What does par mean on a course like this?
I hear all these players describing the greens like it is some bizarre putt-putt course where you can end up further away from the hole than you started on every putt. Surely the USGA or whatever can get more creative than making sure there is no flat part on a concrete green and then putting the hole at the top of one of the numerous mounts on the green. Thats to easy to make "hard".
Dont you try and make a course with the intent of making it challenging and playable. When no one has a real possibility of breaking par on a course (assuming it does not rain) what the heck does par mean? I dont like watching people constantly trying to lag putts and hardly ever trying to actually make a long to medium range putt. Do people really like to watch a winner come in at 10 over...? What is so special about that?

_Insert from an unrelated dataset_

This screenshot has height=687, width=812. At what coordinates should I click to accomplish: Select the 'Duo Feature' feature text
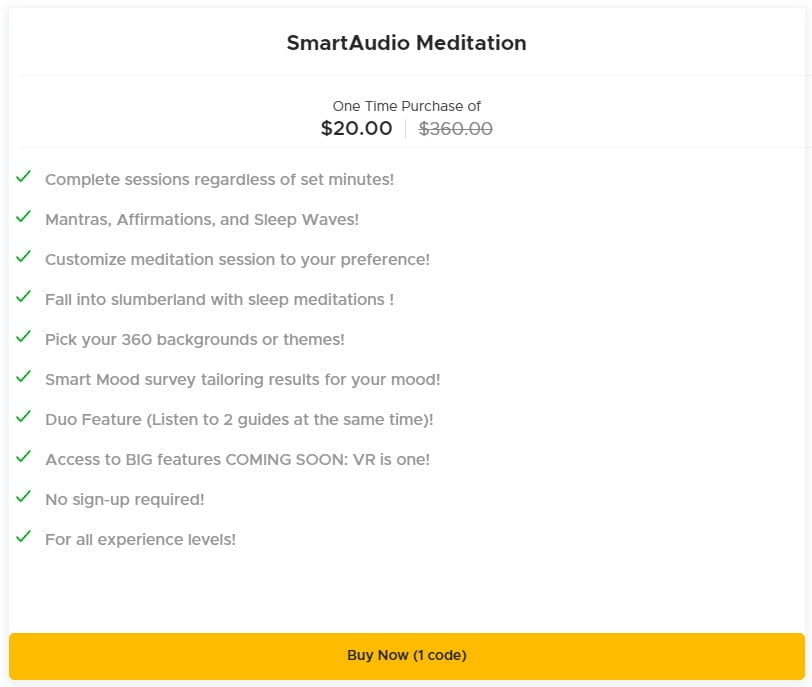tap(239, 420)
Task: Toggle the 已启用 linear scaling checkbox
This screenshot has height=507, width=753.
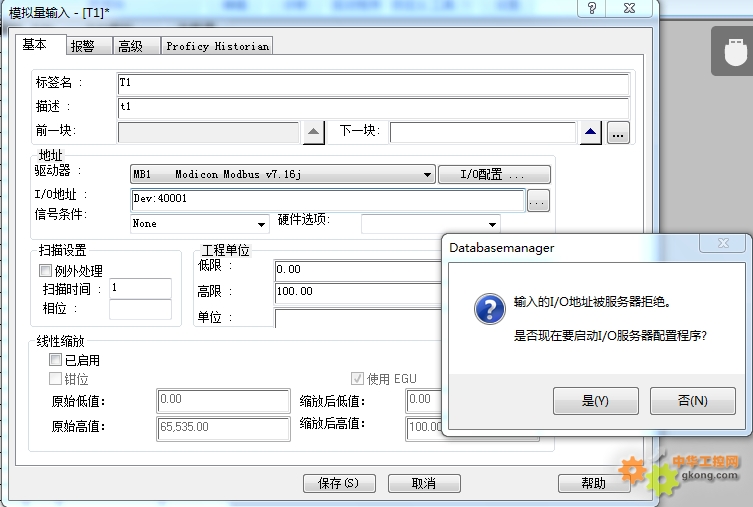Action: pos(56,360)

I dont want to see a course where everyone and their mother can birdie all the holes, but I dont like seeing a course that plays to luck either. The greens seem absurd based on what I have read.


No way the winner is 10 over. I say 3-5 over at the most. I happen to love this type of golf competition, when the course is so difficult with very high and thick rough and extremely fast and undulating greens. The difficult course makes for a great competiton.

Really, you cannot blame all those high scores on the greens, you need to hit fairways to be in contention here.

The US Open is always this hard!

Tiger is hitting the the ball really smooth right now. He is the the zone. He looks like a winner.